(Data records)

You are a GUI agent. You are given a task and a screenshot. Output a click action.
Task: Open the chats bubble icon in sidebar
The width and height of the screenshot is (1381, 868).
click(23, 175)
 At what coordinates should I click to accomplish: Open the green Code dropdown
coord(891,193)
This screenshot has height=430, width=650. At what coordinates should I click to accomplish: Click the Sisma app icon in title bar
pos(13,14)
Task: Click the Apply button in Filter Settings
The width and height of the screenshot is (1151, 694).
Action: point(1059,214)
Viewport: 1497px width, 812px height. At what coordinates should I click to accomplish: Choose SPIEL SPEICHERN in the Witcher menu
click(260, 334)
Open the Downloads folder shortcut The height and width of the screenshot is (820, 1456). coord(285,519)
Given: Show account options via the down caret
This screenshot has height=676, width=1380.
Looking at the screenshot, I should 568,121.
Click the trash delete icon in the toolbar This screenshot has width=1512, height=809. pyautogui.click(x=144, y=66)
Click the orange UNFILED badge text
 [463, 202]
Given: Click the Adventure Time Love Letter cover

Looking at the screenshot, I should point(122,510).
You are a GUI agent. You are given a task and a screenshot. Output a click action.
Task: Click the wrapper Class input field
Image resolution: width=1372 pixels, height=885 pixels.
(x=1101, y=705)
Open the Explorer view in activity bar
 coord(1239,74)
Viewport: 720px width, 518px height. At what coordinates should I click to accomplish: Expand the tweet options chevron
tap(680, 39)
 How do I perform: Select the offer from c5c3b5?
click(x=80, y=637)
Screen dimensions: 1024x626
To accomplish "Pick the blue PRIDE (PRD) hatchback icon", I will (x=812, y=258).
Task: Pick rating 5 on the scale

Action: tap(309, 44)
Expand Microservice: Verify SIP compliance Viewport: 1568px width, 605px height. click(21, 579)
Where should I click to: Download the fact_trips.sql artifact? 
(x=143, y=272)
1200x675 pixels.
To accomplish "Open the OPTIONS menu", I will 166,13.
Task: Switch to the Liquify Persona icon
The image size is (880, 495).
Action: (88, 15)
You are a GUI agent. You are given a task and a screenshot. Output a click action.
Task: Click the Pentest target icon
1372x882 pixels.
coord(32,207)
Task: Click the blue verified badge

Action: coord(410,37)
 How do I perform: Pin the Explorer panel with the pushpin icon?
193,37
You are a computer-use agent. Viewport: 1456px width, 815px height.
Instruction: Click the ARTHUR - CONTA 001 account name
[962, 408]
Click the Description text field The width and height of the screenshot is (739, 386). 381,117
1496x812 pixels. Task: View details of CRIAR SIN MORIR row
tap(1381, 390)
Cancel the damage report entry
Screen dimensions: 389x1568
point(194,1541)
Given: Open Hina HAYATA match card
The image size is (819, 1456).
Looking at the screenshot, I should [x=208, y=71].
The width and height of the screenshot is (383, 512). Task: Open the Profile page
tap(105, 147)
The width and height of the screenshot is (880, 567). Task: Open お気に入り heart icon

Instructions for the task: Rewrite the material above as a Markdown table with the columns "Row" and "Line." Number each line in order and omit blank lines.

Full response:
| Row | Line |
|---|---|
| 1 | You are a GUI agent. You are given a task and a screenshot. Output a click action. |
| 2 | Task: Open the chats bubble icon in sidebar |
| 3 | The width and height of the screenshot is (1381, 868). |
| 4 | click(23, 175) |
| 5 |  At what coordinates should I click to accomplish: Open the green Code dropdown |
| 6 | coord(891,193) |
| 7 | This screenshot has height=430, width=650. At what coordinates should I click to accomplish: Click the Sisma app icon in title bar |
| 8 | pos(13,14) |
| 9 | Task: Click the Apply button in Filter Settings |
| 10 | The width and height of the screenshot is (1151, 694). |
| 11 | Action: point(1059,214) |
| 12 | Viewport: 1497px width, 812px height. At what coordinates should I click to accomplish: Choose SPIEL SPEICHERN in the Witcher menu |
| 13 | click(260, 334) |
| 14 | Open the Downloads folder shortcut The height and width of the screenshot is (820, 1456). coord(285,519) |
| 15 | Given: Show account options via the down caret |
| 16 | This screenshot has height=676, width=1380. |
| 17 | Looking at the screenshot, I should 568,121. |
| 18 | Click the trash delete icon in the toolbar This screenshot has width=1512, height=809. pyautogui.click(x=144, y=66) |
| 19 | Click the orange UNFILED badge text |
| 20 |  [463, 202] |
| 21 | Given: Click the Adventure Time Love Letter cover |
| 22 | Looking at the screenshot, I should point(122,510). |
| 23 | You are a GUI agent. You are given a task and a screenshot. Output a click action. |
| 24 | Task: Click the wrapper Class input field |
| 25 | Image resolution: width=1372 pixels, height=885 pixels. |
| 26 | (x=1101, y=705) |
| 27 | Open the Explorer view in activity bar |
| 28 |  coord(1239,74) |
| 29 | Viewport: 720px width, 518px height. At what coordinates should I click to accomplish: Expand the tweet options chevron |
| 30 | tap(680, 39) |
| 31 |  How do I perform: Select the offer from c5c3b5? |
| 32 | click(x=80, y=637) |
| 33 | Screen dimensions: 1024x626 |
| 34 | To accomplish "Pick the blue PRIDE (PRD) hatchback icon", I will (x=812, y=258). |
| 35 | Task: Pick rating 5 on the scale |
| 36 | Action: tap(309, 44) |
| 37 | Expand Microservice: Verify SIP compliance Viewport: 1568px width, 605px height. click(21, 579) |
| 38 | Where should I click to: Download the fact_trips.sql artifact?  |
| 39 | (x=143, y=272) |
| 40 | 1200x675 pixels. |
| 41 | To accomplish "Open the OPTIONS menu", I will 166,13. |
| 42 | Task: Switch to the Liquify Persona icon |
| 43 | The image size is (880, 495). |
| 44 | Action: (88, 15) |
| 45 | You are a GUI agent. You are given a task and a screenshot. Output a click action. |
| 46 | Task: Click the Pentest target icon |
| 47 | 1372x882 pixels. |
| 48 | coord(32,207) |
| 49 | Task: Click the blue verified badge |
| 50 | Action: coord(410,37) |
| 51 |  How do I perform: Pin the Explorer panel with the pushpin icon? |
| 52 | 193,37 |
| 53 | You are a computer-use agent. Viewport: 1456px width, 815px height. |
| 54 | Instruction: Click the ARTHUR - CONTA 001 account name |
| 55 | [962, 408] |
| 56 | Click the Description text field The width and height of the screenshot is (739, 386). 381,117 |
| 57 | 1496x812 pixels. Task: View details of CRIAR SIN MORIR row |
| 58 | tap(1381, 390) |
| 59 | Cancel the damage report entry |
| 60 | Screen dimensions: 389x1568 |
| 61 | point(194,1541) |
| 62 | Given: Open Hina HAYATA match card |
| 63 | The image size is (819, 1456). |
| 64 | Looking at the screenshot, I should [x=208, y=71]. |
| 65 | The width and height of the screenshot is (383, 512). Task: Open the Profile page |
| 66 | tap(105, 147) |
| 67 | The width and height of the screenshot is (880, 567). Task: Open お気に入り heart icon |